Journalists Face Death Threats And Self-Censorship in Colombia


"Just call me pro-Yankee" read the title of the column Gerardo Bedoya wrote shortly before his death. In it, he said he preferred United States interference to cocaine corruption in Colombia's government.

On March 20, a motorcycle-riding assassin shot down the editor of the El Pais daily in Cali as he walked to his car.

"A journalist in Colombia is always watching over her shoulder," says Mary Isabel Rueda, director of QAP TV news.

Colombia is the riskiest place to practice journalism in the Western Hemisphere, according to the New York-based Committee to Protect Journalists. Forty-two journalists here have been killed in the last decade, 10 percent of the world total. And while the press is free of overt censorship, journalists say they face a practice as restrictive. "Self-censorship" comes either from pressure from conglomerates that own most media or threats from drug cartels, leftist guerrillas, and right-wing paramilitaries.

Further restricting the press, President Ernesto Samper Pisano - angered by the media's coverage of his government's many scandals - has pushed a law through Congress to control television news. The new law requires that news programming be judged by the government for its "objectivity" every six months. If deemed unobjective, the licenses could be taken away.

"It's blackmail. The law is full of arbitrary reasons to license or not license any station," says Ms. Rueda, whose QAP news is seen as a special target because of its heavy coverage of the allegations that the president received campaign money from Cali drug lords.

"It's hard to find investors when you could be shut down every six months," she says. QAP and other news organizations say they hope Colombia's constitutional court will overturn the law. A decision is likely by this summer.

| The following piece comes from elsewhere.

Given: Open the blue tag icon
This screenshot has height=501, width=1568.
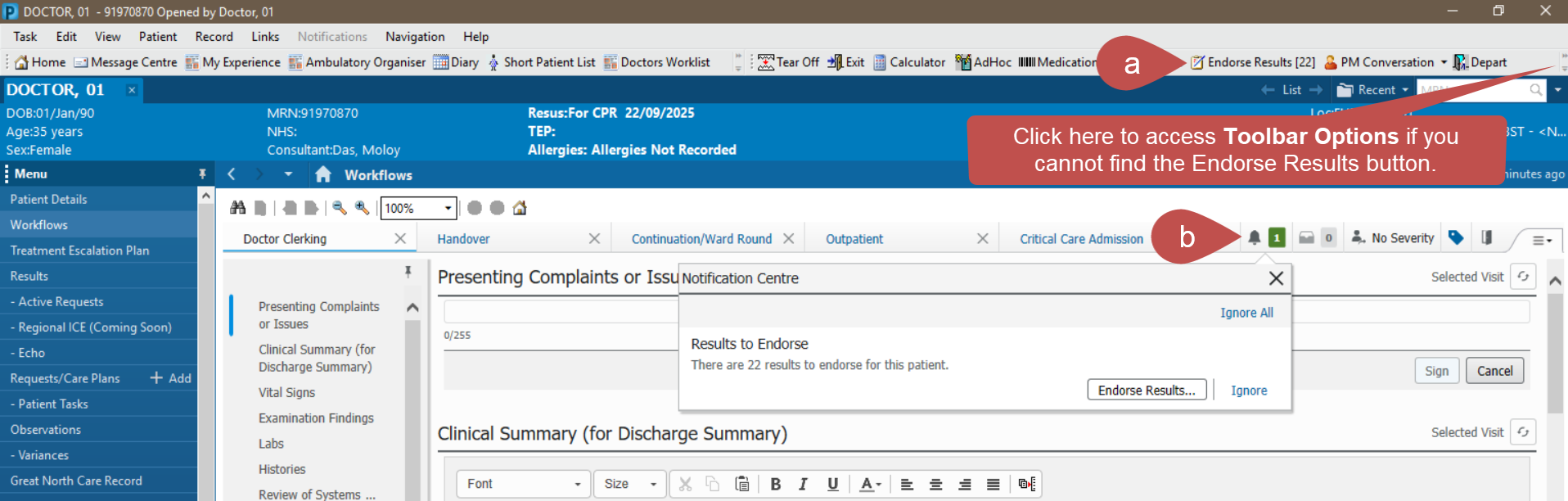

"If you want to keep your show, you'd better self-censor," says Luis Gabriel Cano, editor of Bogot's El Espectador. "But violence [toward journalists] is another kind of censorship," he says.

Mr. Cano is no stranger to Colombia's violent censorship. His brother Guillermo was one of the country's most respected journalists and among the loudest critics of corruption. Guillermo was gunned down in 1986 during Medellin drug boss Pablo Escobar's ruthless campaign to fight extradition to the US. The paper continued to print antidrug stories, using a collective name to protect individual reporters. That didn't help: A November 1989 explosion blew the El Espectador building to pieces.

This month, several national and foreign press offices received a letter threatening death to any journalist who supports extradition, which is again being discussed by Colombia under US pressure. The letter was signed "the Extraditables" - the name Escobar used.

"Some stories you just don't investigate, like narco-connections within the government and military," says a journalist from Medellin.

"As bad as the narcos," he continues, "are the economic interests behind the media. When you arrive at a new job, they hand you a list of their friends and enemies."

He lost a job two years ago when he began investigating Samper's campaign financing. After getting too close to narcotics connections, he received death threats. He temporarily left the country and even now rarely visits his native city.

Government officials have pledged to investigate Gerardo Bedoya's murder, but no result is expected in a country where more than 90 percent of crimes go unpunished. Authorities assume the killing was the work of drug dealers.